When Lucy isn’t engaged in public philosophy, she is completing her PhD thesis and lecturing in Philosophy at NUI Galway. She is also an independent visual art curator and a board member of the TULCA Festival of Visual Art.
Talking about thinking and thinking about Talking – Blog 2
Sometimes, our young philosophers’ work can appear deceptively low tech. Walk in on a CPI (a community of philosophical inquiry) and you’ll find children sitting in a circle, some speaking, some listening and sometimes a cuddly toy, or a ball being used to indicate who should be talking. But, in these seemingly straight-forward talking shops, mind-bending ideas are explained, exchanged, and even worlds reimagined.
So far, so not-so-different from ‘circle time,’ right? However, there’s much more happening in philosophical dialogue than ‘talking.’ Unlike conversation, where I might share some news, and then hear from someone else, content in the CPI is anchored in a philosophical question (a ‘big’ ‘tricky’ ‘contestable’ and ‘open’ question) that the community have voted on together.

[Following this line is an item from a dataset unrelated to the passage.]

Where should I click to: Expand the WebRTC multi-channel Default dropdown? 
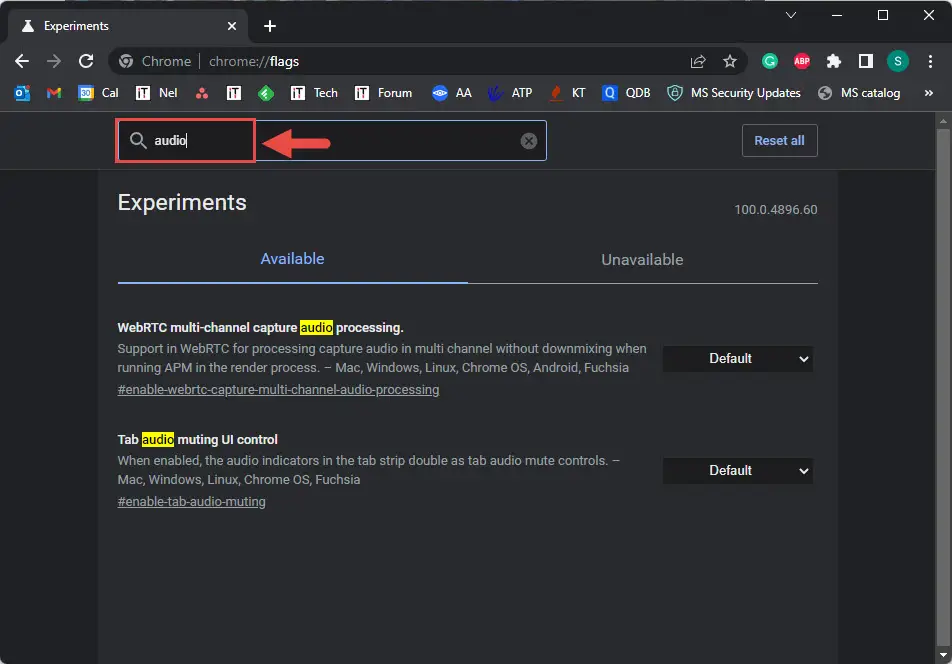point(738,359)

In the CPI our learners are trying to solve ‘big problems’ together. This requires careful critical thinking before making a contribution. In answering big questions like ‘Should we always be punished for stealing?’ I have to decide my overall position (yes/no) and the reason why I think so.

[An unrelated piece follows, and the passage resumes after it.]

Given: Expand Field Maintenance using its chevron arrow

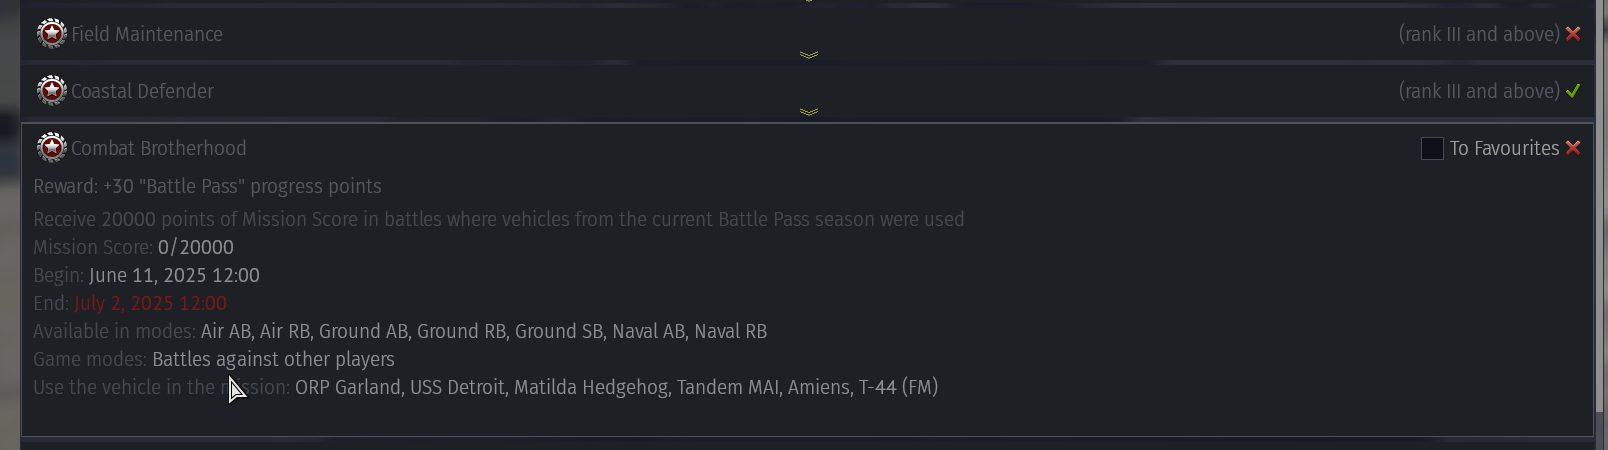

If the only goal of a CPI were sharing opinions, then the result would be a straight-forward debate. But, undertaking philosophical inquiry together, means finding the best possible answer we can to our ‘big question’- a tally of yesses and nos won’t cut it. We will have to test the consequences of any overall position we adopt, and this might mean imagining scenarios, (‘what about stealing something small from your sister?) adjusting them, (‘what about stealing something back?) or clarifying what you mean by using analogies to point at similarities and differences (‘stealing something back is like creating fairness.’*)
The creativity described here needs critical thinking too, to support the new possibilities it imagines, and to create boundaries for creative thinking to ‘go-beyond.’ Because of the ways being critical and creative work together, the CPI allows our young learners to see how thinking from radically different areas of the curriculum work together, and how, scientific discovery and creative expression are both united by care and curiosity that powers our passion to ‘find out more.’
The CPI is a place for talking through, exploring and building possible answers together. Making thinking about concepts or big questions’ share-able’ can be a challenge, and demands creativity, and a rethinking of what ‘being creative’ can be, if we can move from just sharing ideas to making and revising them together.
*The examples here are based on a workshop with Ballyroan National School, at Ballyroan Library, who asked the question: ‘Should we be punished for stealing’ after they read ‘The Whopper’ by Rebecca Ashdowne together.